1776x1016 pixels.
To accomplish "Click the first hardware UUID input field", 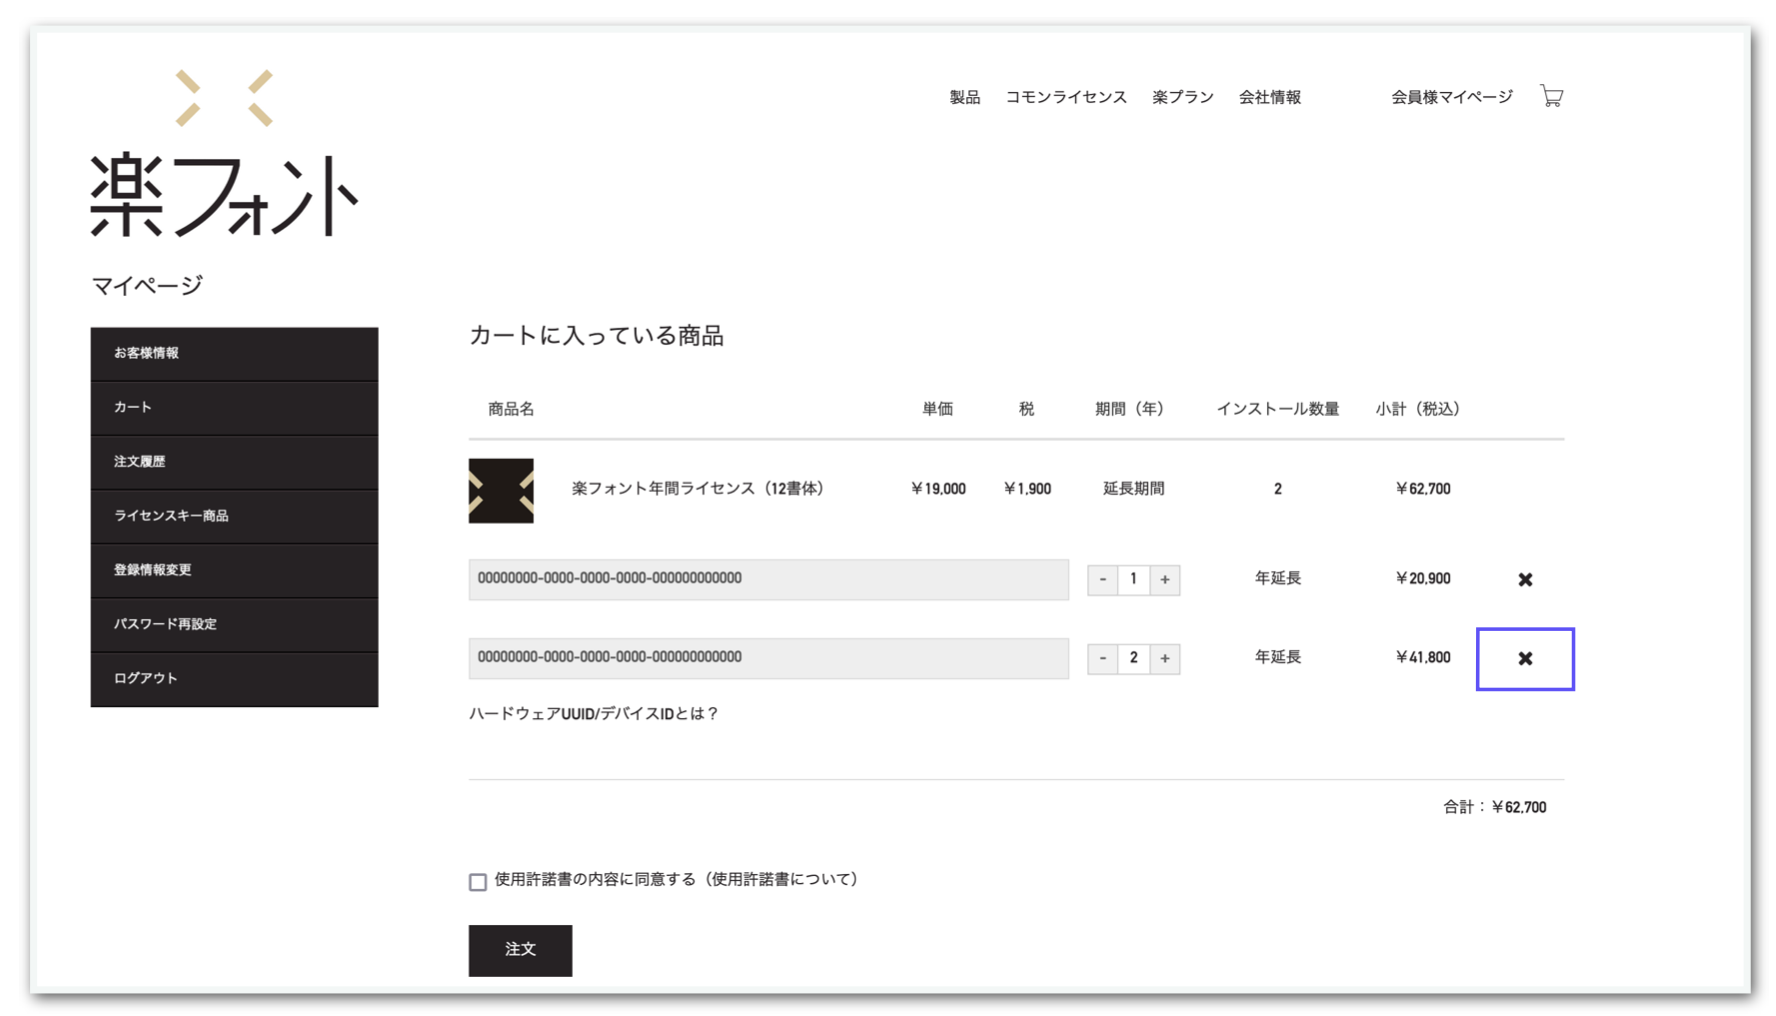I will [x=768, y=579].
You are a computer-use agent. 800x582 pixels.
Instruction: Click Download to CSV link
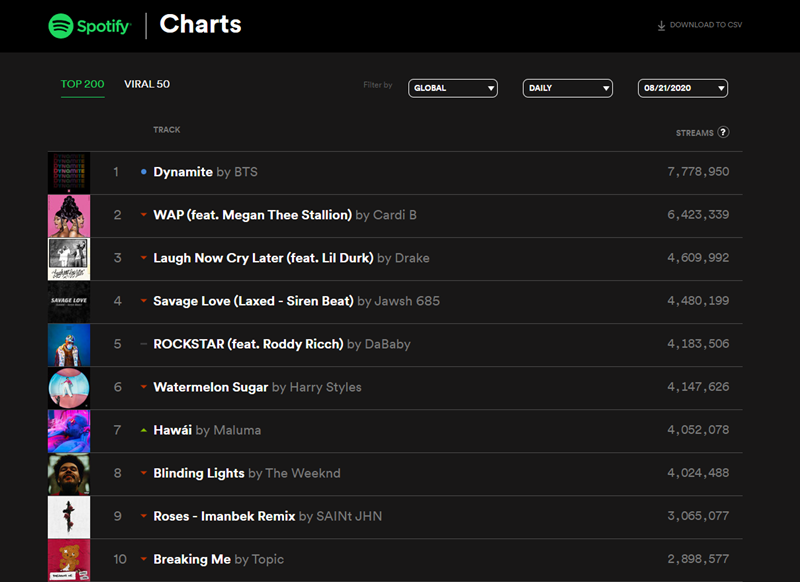(705, 26)
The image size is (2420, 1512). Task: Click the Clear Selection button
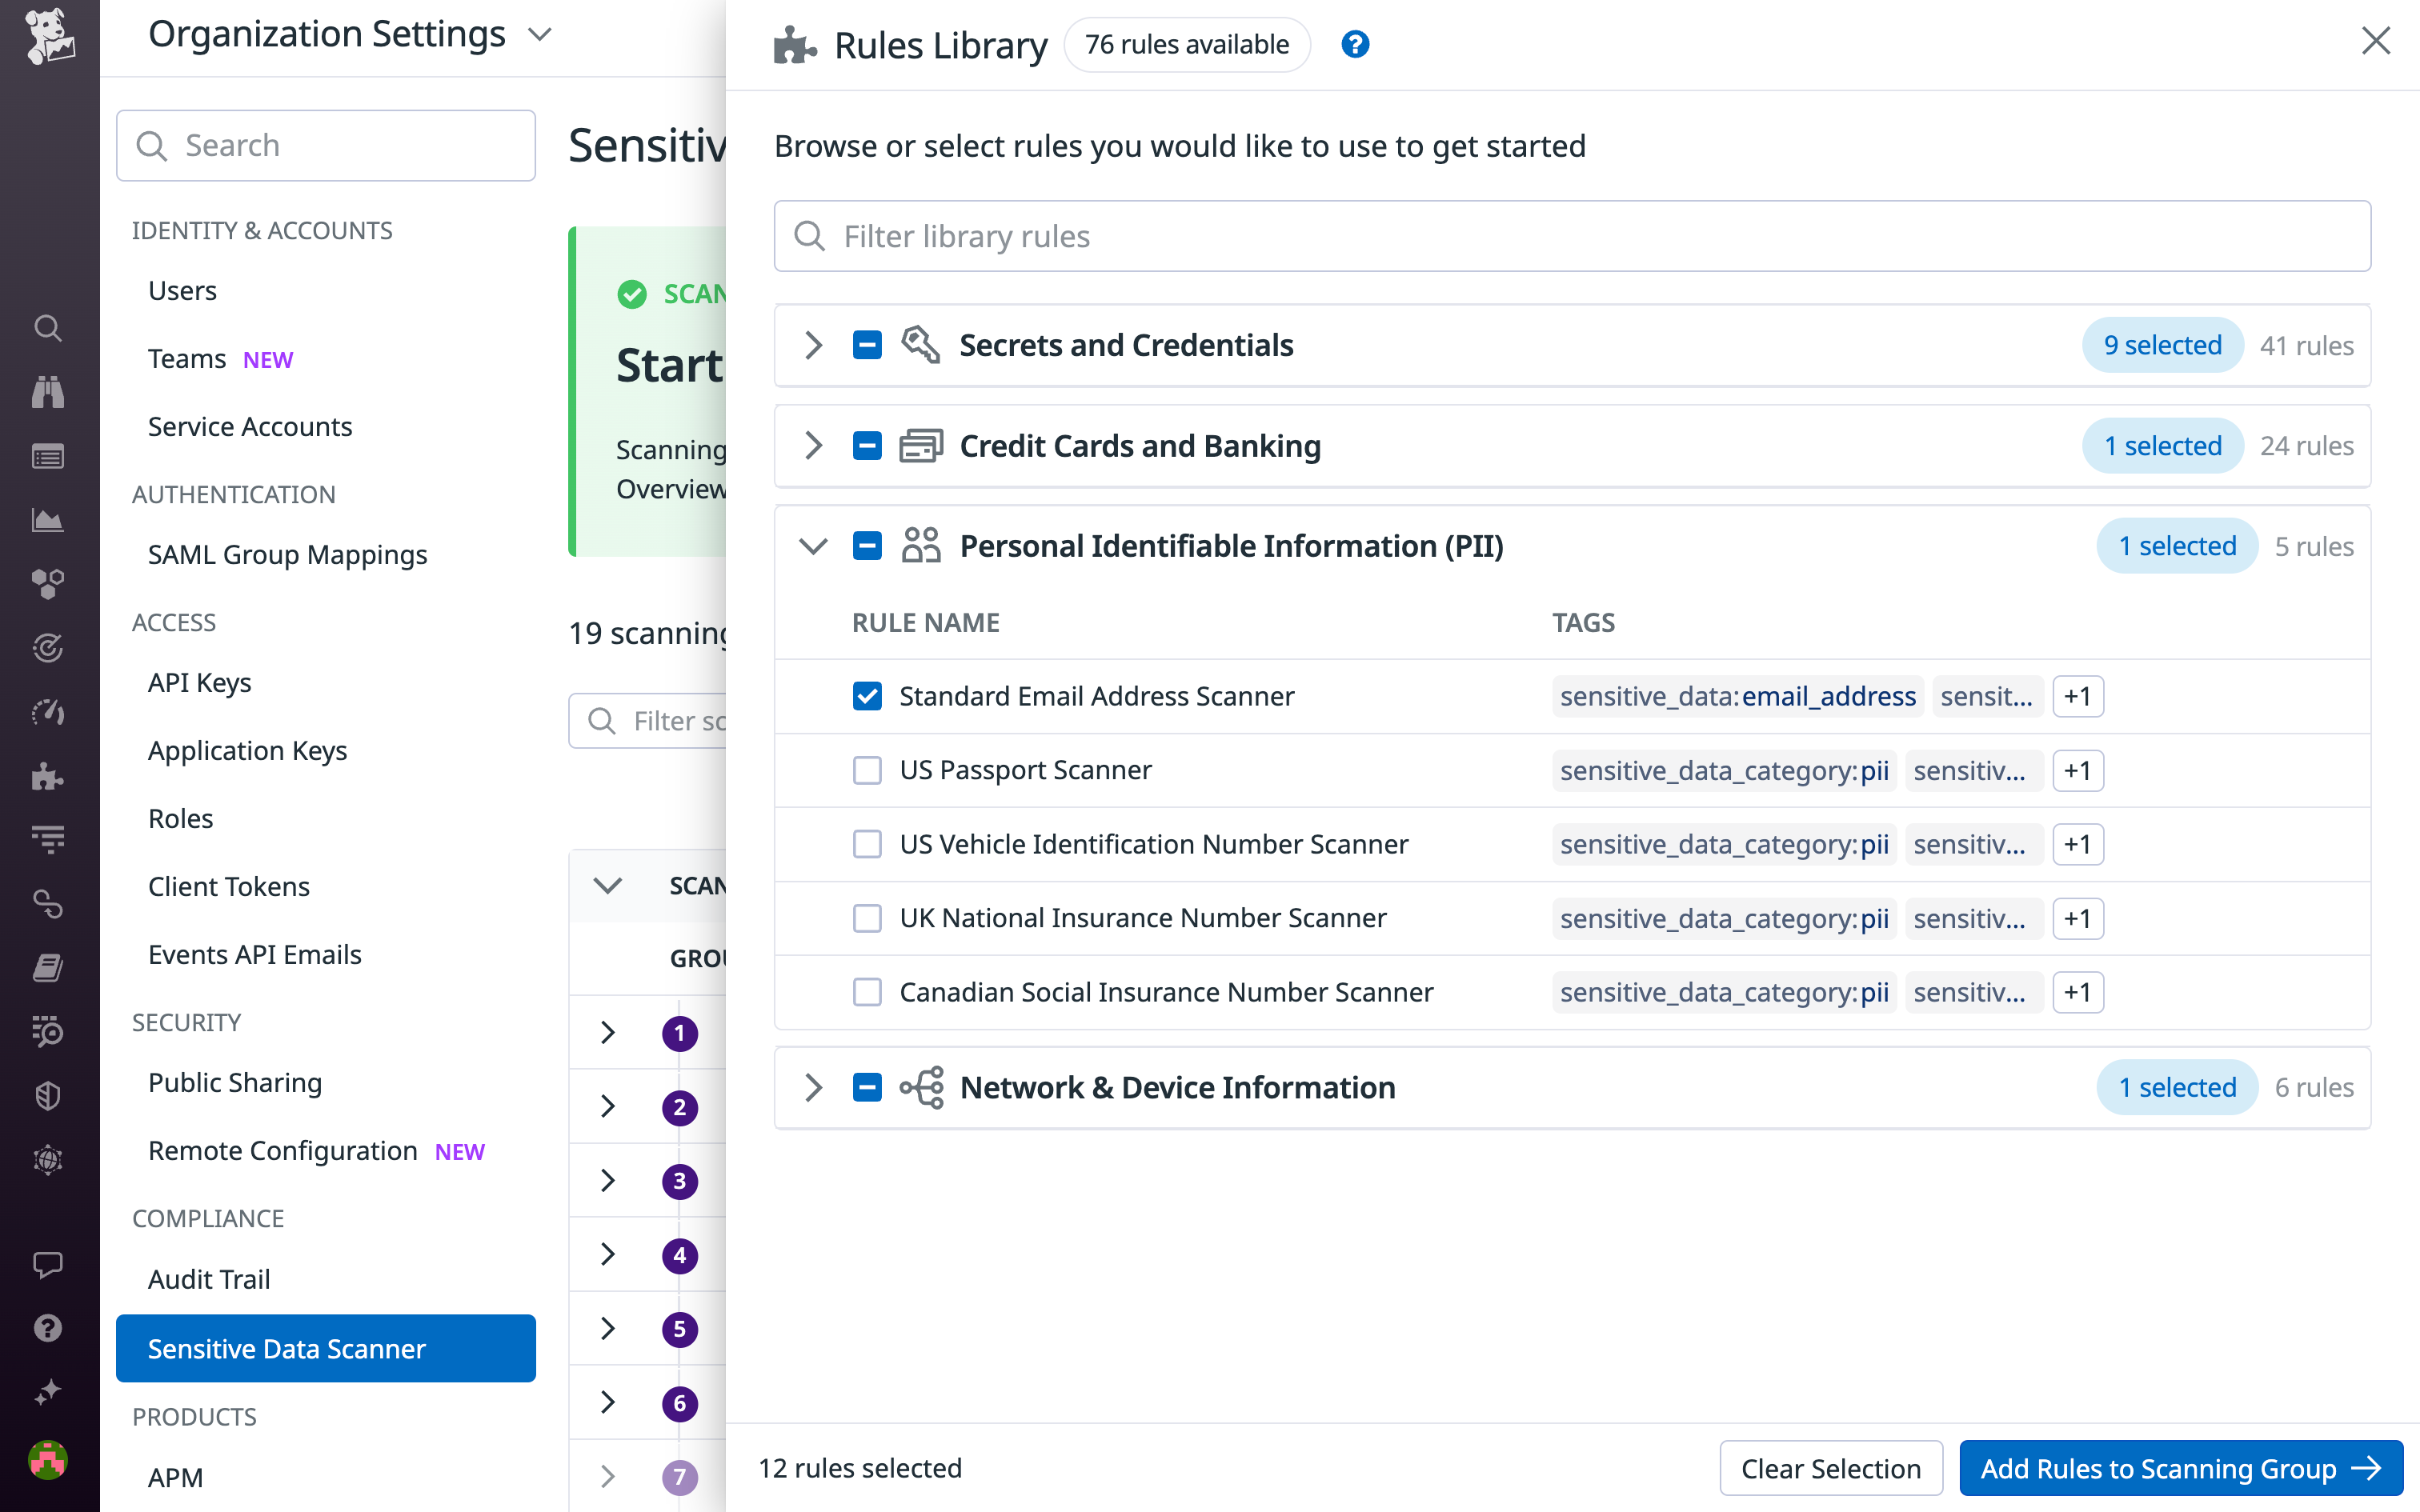pos(1830,1468)
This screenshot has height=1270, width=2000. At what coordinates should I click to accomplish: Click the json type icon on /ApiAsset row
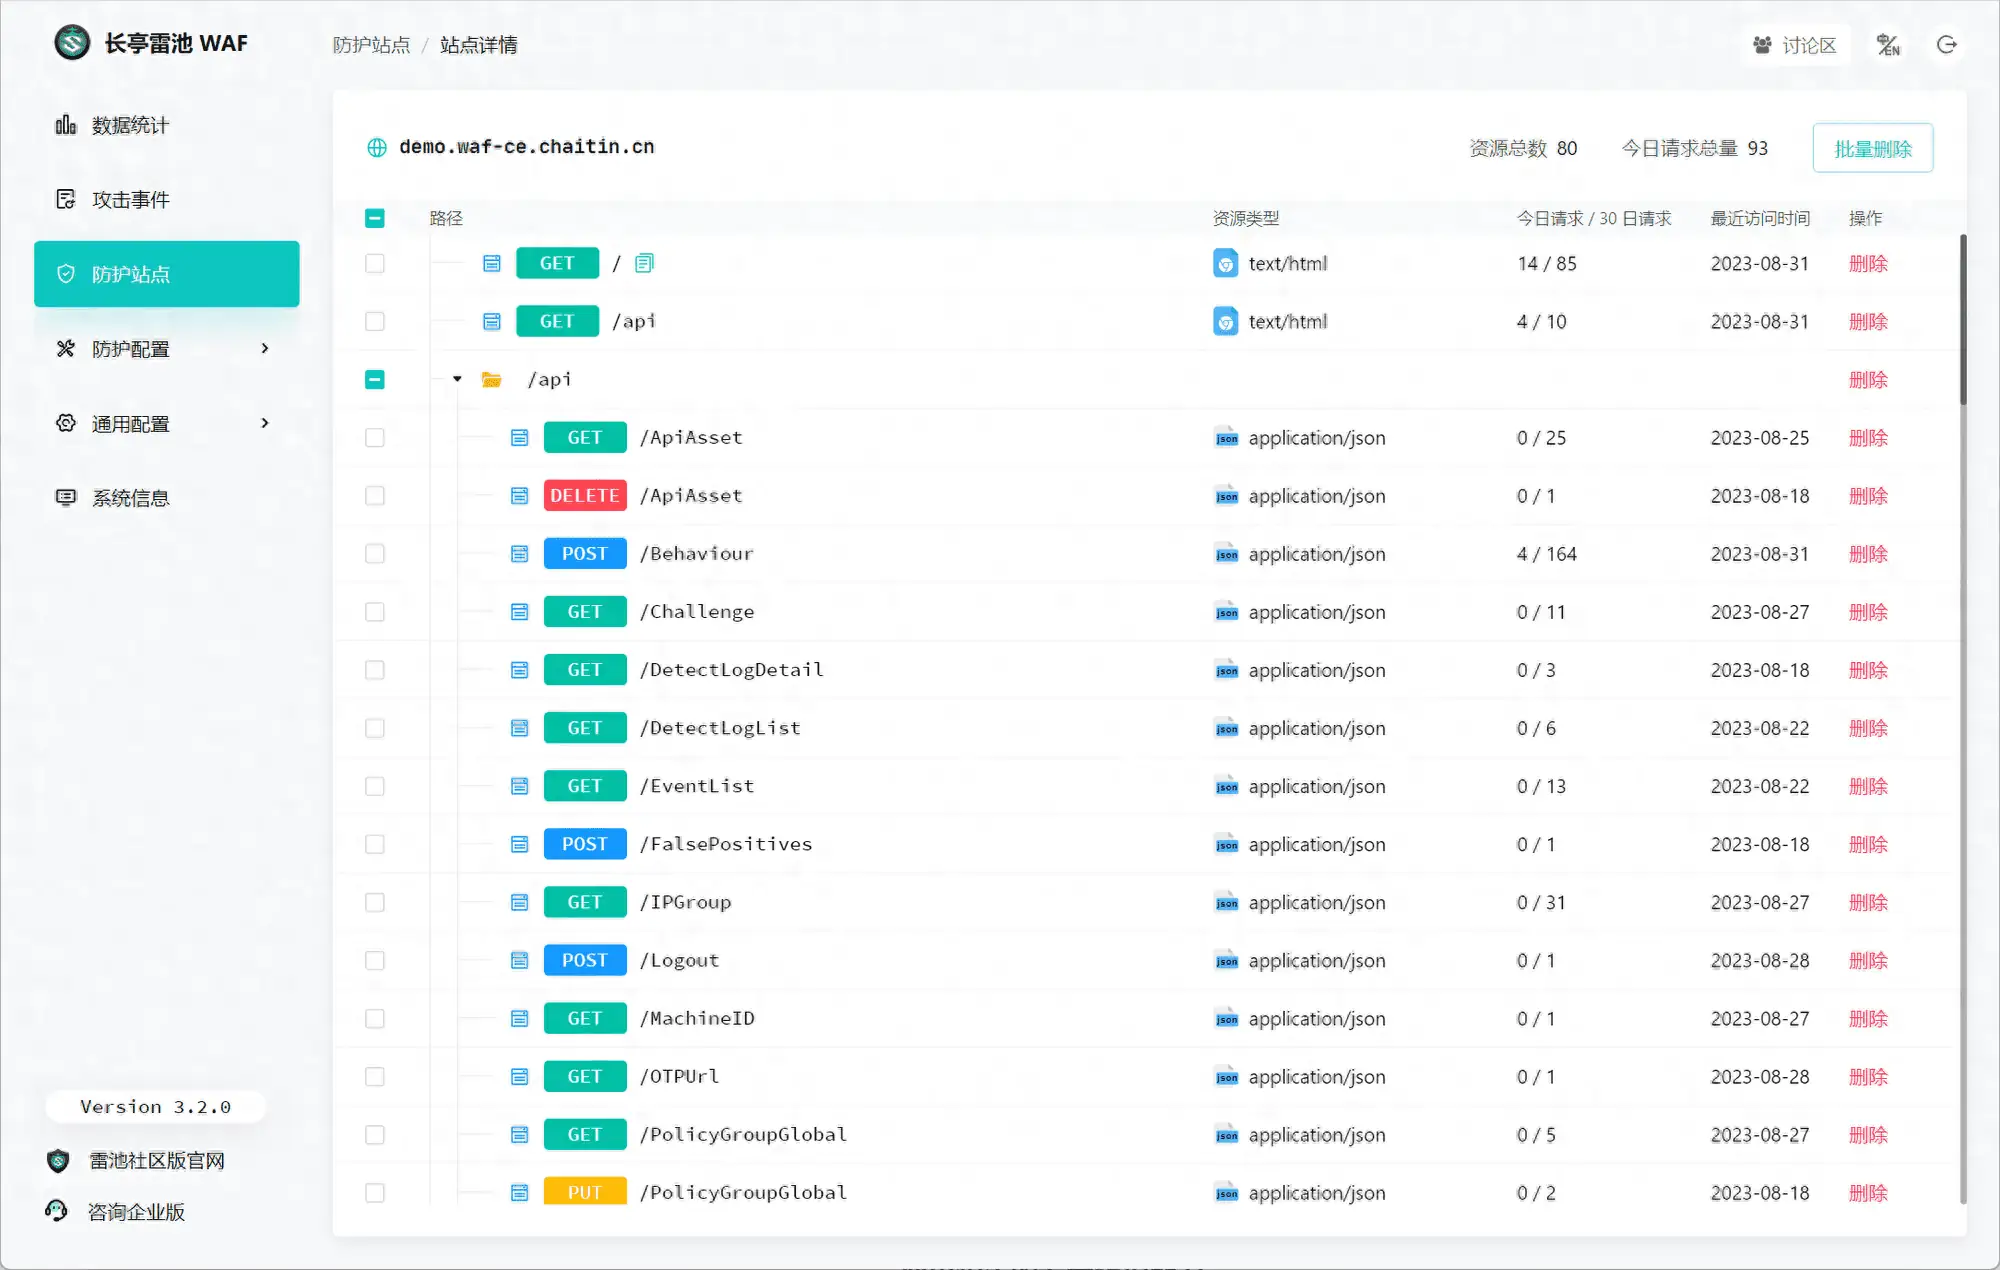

**What the task requires**
Reproduce the records verbatim from the line containing "The image size" through the end of the records, both ends included, and leave the pictures out.

**Task answer**
The image size is (2420, 1512). Task: Click the Clear Selection button
pos(1830,1468)
This screenshot has height=1270, width=2000. At what coordinates should I click to accomplish: Click the json type icon on /ApiAsset row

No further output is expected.